# Parts of the exercise:
A – Answer these from the JOBS Act article, one line each:
(i) In what location did the president sign the bill?
(ii) According to the article, what restrictions does the act remove?
(iii) Who stood directly behind the president during the ceremony?
B – Extend the news article on the JOBS Act signing with a few more paragraphs, picking up right after Cantor's statement.

# Text excerpt:
____
Obama signs "JOBS Act" into law, calls it a "game-changer"

President Barack Obama signs the Jumpstart our Business Startups (JOBS) Act, Thursday, April 5, 201, in the Rose Garden of the White House in Washington, as members of Congress and small business leaders look on, including House Majority Leader Eric Cantor of Va., center. AP Photo/Carolyn Kaster

(CBS News) President Obama signed the bipartisan "JOBS Act" into law on Thursday afternoon, saying it will "remove barriers" for small businesses and will lead to job creation.

"New businesses account for almost every new job created in America," the president said during a signing ceremony in the Rose Garden of the White House on Thursday. "That's why I pushed for this bill."

The "JOBS Act" (Jumpstart Our Business Startups Act) removes restrictions for small business and startups to receive broader access to capital and investors.

It's "for business owners who want to take their company to the next level," Mr. Obama said, adding that it's "a potential game-changer" for startups.

The bill passed Congress with bipartisan support. Republican lawmakers, including House Majority Leader Eric Cantor, stood directly behind the president during the signing ceremony.

"By increasing access to capital and reducing onerous regulations, entrepreneurs and small business owners will have more ability to take risks, grow and create jobs," Cantor said in a statement.
____
# Stored data:
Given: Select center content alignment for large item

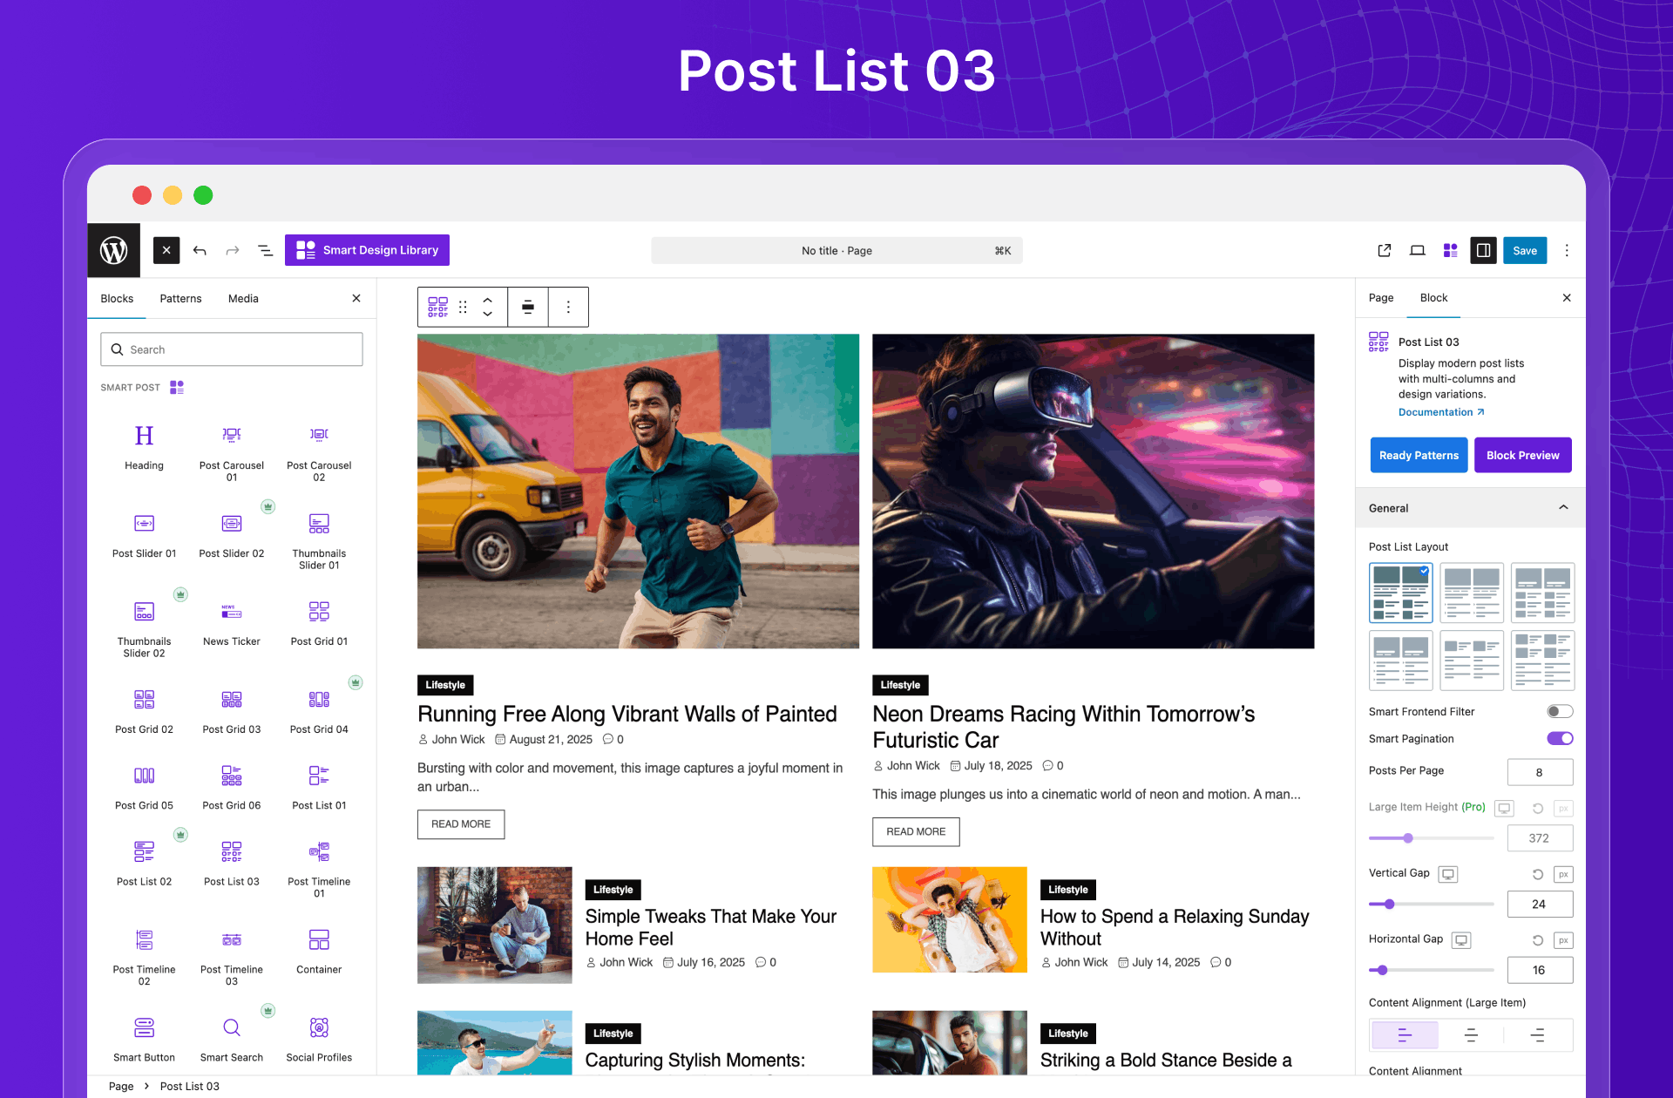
____
# Expected results:
A –
(i) The Rose Garden of the White House in Washington.
(ii) Restrictions for small businesses and startups to receive broader access to capital and investors.
(iii) Republican lawmakers, including House Majority Leader Eric Cantor.

B –
The law enables "crowdfunding," which broadens the potential pool of investors, and it increases the amount the entrepreneur can initially raise. It also eases the ability of a small company to go public and allows entrepreneurs to advertise to the general public to gain investors.

However, the measure does have critics, including from organized labor groups. AFL-CIO President Richard Trumka said the bill will result in fraud and destabilization of the U.S. economy.

It "will do nothing to create good jobs and stabilize the U.S. economy," Trumka wrote in a statement after the bill passed Congress last week. "Instead, it will deregulate Wall Street - voiding investor protections put in place after Enron and the 2008 financial crisis to protect the retirement savings of America's workers from fraud and other risks."

During his signing remarks, the president attempted to address those concerns by calling on Congress to adequately fund the Securities and Exchange Commission to oversee the new activity.

The president said the activity is "subject to rigorous oversight" and the "SEC will play a vigorous role."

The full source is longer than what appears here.